Tuesday 10 May 2011

Artificial Immortality, Part I

As far as I am concerned a high enough quality digital copy of any object (for some value of ‘high enough’) is indistinguishable from a ‘perfect’ analogue copy, and a ‘perfect’ analogue copy is indistinguishable from the original. Most consumer goods we use today are copies of each other – the very idea of what it means to be original has become largely conceptual. When it comes to any data living inside of a computer, our conception of copying it has become almost completely opaque. We talk of transferring data to another location or giving it to another person. We no longer think of data on computers as being copies; all instances of the data are indistinguishable from the original.

Because all digital data is assumed to be the same as any other copy of the same data and because high fidelity digital copies of analogue data is thought to be indistinguishable from the original, when we create a digital recording of a piece of music and listen to a copy of it, we assume that the sound we are hearing is the exact same sound as was recorded. Not a copy, but the same original sound. The ambiance it was recorded in does not come through; we do not assume that the experience of listening to the recording of a concert is the same as being at the concert, but this distinction is about the limits of the recording, not about the limits of the digital data. Once the recording equipment is able to take into account all aspects of the space the concert is played within to a ‘high enough’ level of detail and quality, we will assume that listening/viewing/participating in the recording is the same as having actually been there.

The same can be said for people. Currently our ability to record people is limited to what they look like and what they sound like, not anything to do with their internal systems that make them who they are (other than medical snapshots). Still, as long as the recordings we make are in ‘real time’, we feel that the voice we hear on the other end of a modern telephone (which uses digital signals) is the other persons voice (not a copy). Once our people recording equipment has a ‘high enough’ level of detail and quality we will be able to make exact copies of the entire person that we will then consider to be the same as the actual person. This recording equipment would probably need to scan a person on a cellular level (at least for some organs, such as the brain), but it is not too farfetched to assume that we will eventually have this technology. It’s really just a question of when.

The other interesting thing about digital data is that because it can be copied so easily, it effectively lasts forever.

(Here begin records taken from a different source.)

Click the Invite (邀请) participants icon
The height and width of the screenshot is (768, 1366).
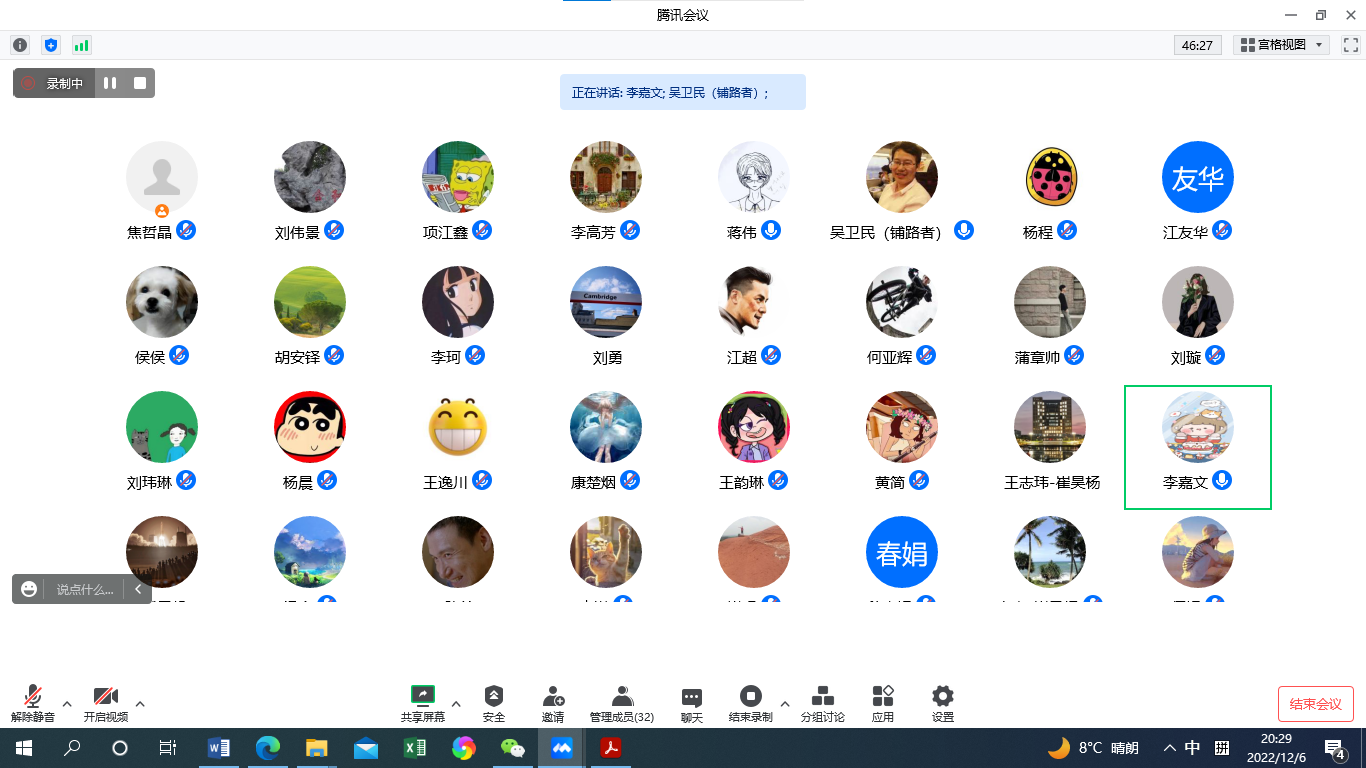[553, 697]
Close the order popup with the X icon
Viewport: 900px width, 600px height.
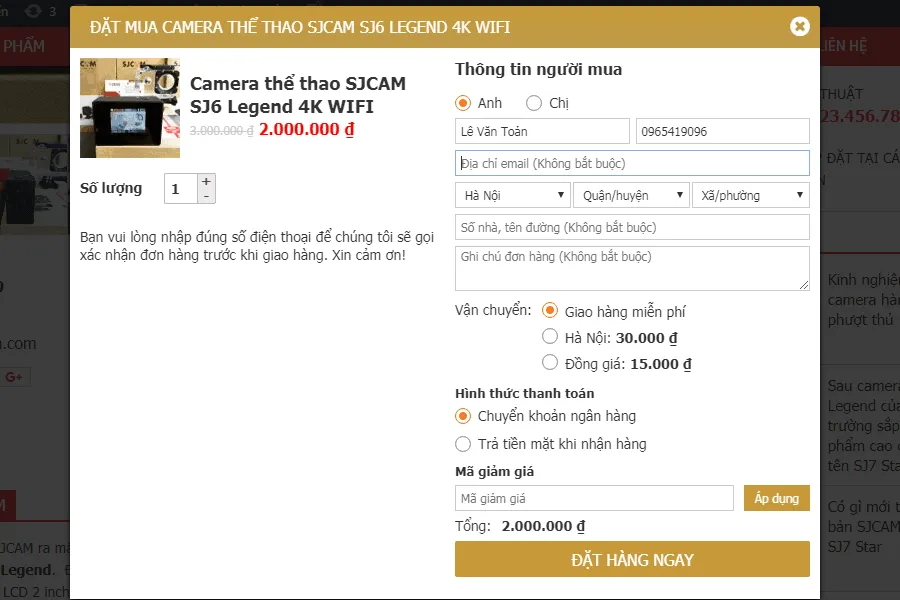pyautogui.click(x=798, y=27)
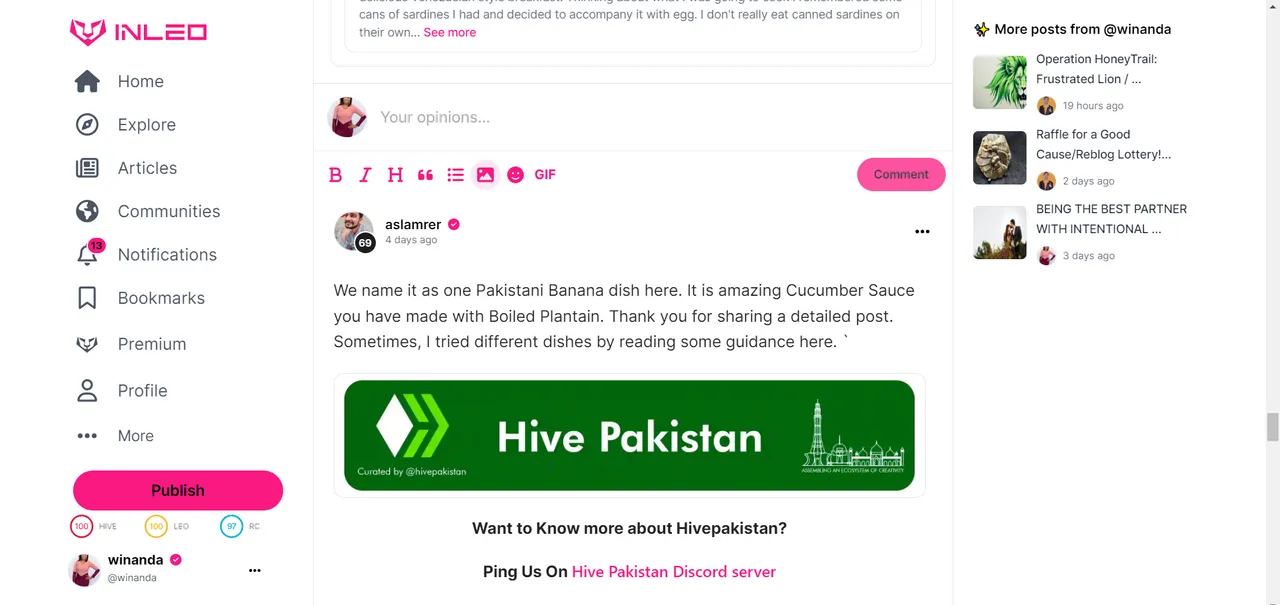Open the Hive Pakistan Discord server link
Screen dimensions: 1280x605
tap(674, 572)
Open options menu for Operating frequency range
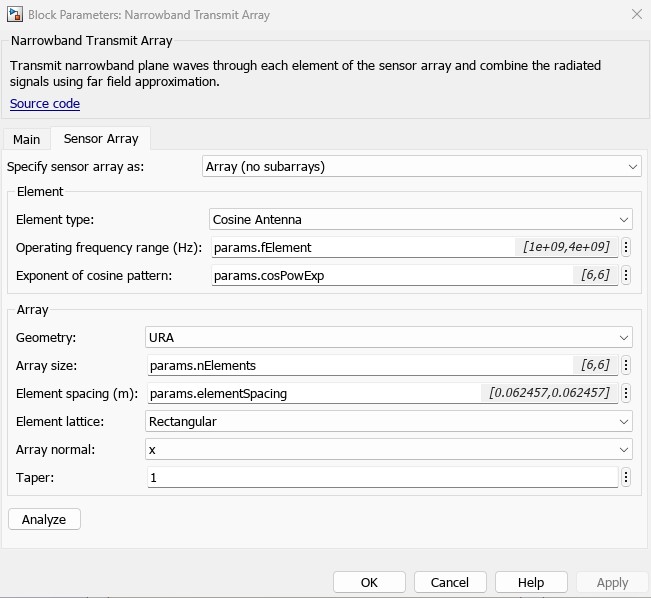 [x=626, y=247]
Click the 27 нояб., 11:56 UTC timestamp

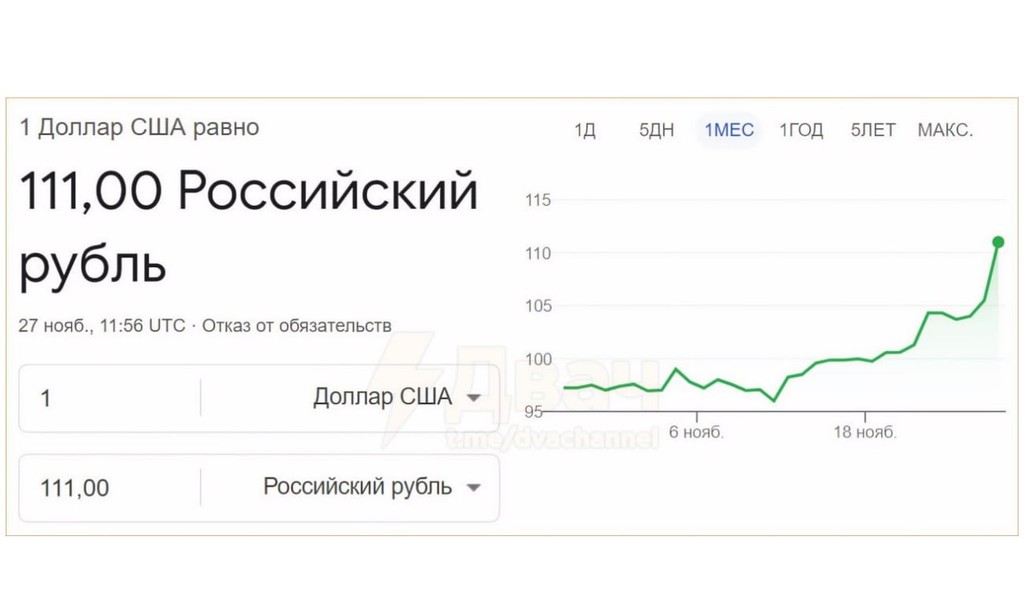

Once we make a recording of a song, as long as there is interest left to keep it, it will continue to be copied onto newer computer systems. The individual computers that the copies are on will eventually grow old and stop functioning. We do throw old computers out. But the data will still live on. Even though in truth it will be a copy of a copy of a copy of a copy, we will believe that the song we hear in a thousand years time is the song that was originally recorded.

This is why I used to believe that once we gain the technology to ‘record’ a full human being, we would become effectively immortal. But I don’t believe that any more.